Jansch s’émancipe ensuite sur « Lapwing », délaissant momentanément sa six-cordes pour un piano, dans le registre inattendu de la musique de chambre. Sur « Bittern », où la contrebasse de Danny Thompson improvise un solo jazzy, une guitare électrique aux arpèges noyés berce l’ambiance. La révolution est toujours très subtile chez Jansch, comme sur « Osprey », où l’Ecossais emprunte une rythmique bossa à la Joao Gilberto sur une grille d’accord folk, le détail a son importance.

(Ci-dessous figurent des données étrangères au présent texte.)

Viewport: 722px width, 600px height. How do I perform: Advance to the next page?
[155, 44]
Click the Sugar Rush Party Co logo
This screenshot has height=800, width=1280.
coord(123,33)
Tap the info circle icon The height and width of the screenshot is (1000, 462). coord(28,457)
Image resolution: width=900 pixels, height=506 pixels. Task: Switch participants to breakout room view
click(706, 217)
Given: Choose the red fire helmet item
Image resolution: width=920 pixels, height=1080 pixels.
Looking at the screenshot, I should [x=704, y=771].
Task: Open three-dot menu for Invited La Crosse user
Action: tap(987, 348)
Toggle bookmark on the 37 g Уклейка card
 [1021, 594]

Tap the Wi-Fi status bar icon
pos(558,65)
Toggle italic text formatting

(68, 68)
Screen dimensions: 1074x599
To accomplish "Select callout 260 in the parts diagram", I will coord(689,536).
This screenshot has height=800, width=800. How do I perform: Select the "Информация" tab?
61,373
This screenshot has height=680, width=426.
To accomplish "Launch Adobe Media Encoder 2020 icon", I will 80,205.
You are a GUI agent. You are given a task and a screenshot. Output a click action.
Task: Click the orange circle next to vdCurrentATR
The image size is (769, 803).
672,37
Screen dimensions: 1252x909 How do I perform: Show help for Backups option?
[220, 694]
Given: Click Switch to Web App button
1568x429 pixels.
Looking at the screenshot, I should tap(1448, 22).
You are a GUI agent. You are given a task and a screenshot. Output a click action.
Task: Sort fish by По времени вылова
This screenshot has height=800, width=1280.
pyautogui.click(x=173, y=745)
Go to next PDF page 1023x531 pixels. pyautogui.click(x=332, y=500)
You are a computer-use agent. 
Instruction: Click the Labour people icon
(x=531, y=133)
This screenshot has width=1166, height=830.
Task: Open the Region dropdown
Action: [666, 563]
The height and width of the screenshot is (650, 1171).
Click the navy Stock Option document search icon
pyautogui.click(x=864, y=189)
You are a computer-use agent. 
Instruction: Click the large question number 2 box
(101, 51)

Tout autant réputé difficile d’accès que considéré comme l’un des meilleurs albums solo de Bert Jansch par ses adorateurs, Avocet s’avère pourtant sur ce premier point moins ardu. La sérénité qui s’en dégage, à la limite du contemplatif, en fait incontestablement un disque abordable pour tous. Son charme a même gagné avec le temps une patine intemporelle, du fait certainement de son approche trio minimaliste. A l’époque, l’album n’avait seulement été distribué qu’en Angleterre et au Danemark, la réédition permet de gommer cet oubli. A noter que la réédition vinyle est splendide, dotée de six lithographies de toute beauté signée de l’illustratrice Hannah Alice, complétant la pochette originelle, même si le prix peut s’avérer dissuasif. Dans ce monde là, les noms d’oiseaux n’ont rien d’une injure, mais donnent une idée de la sérénité des cieux.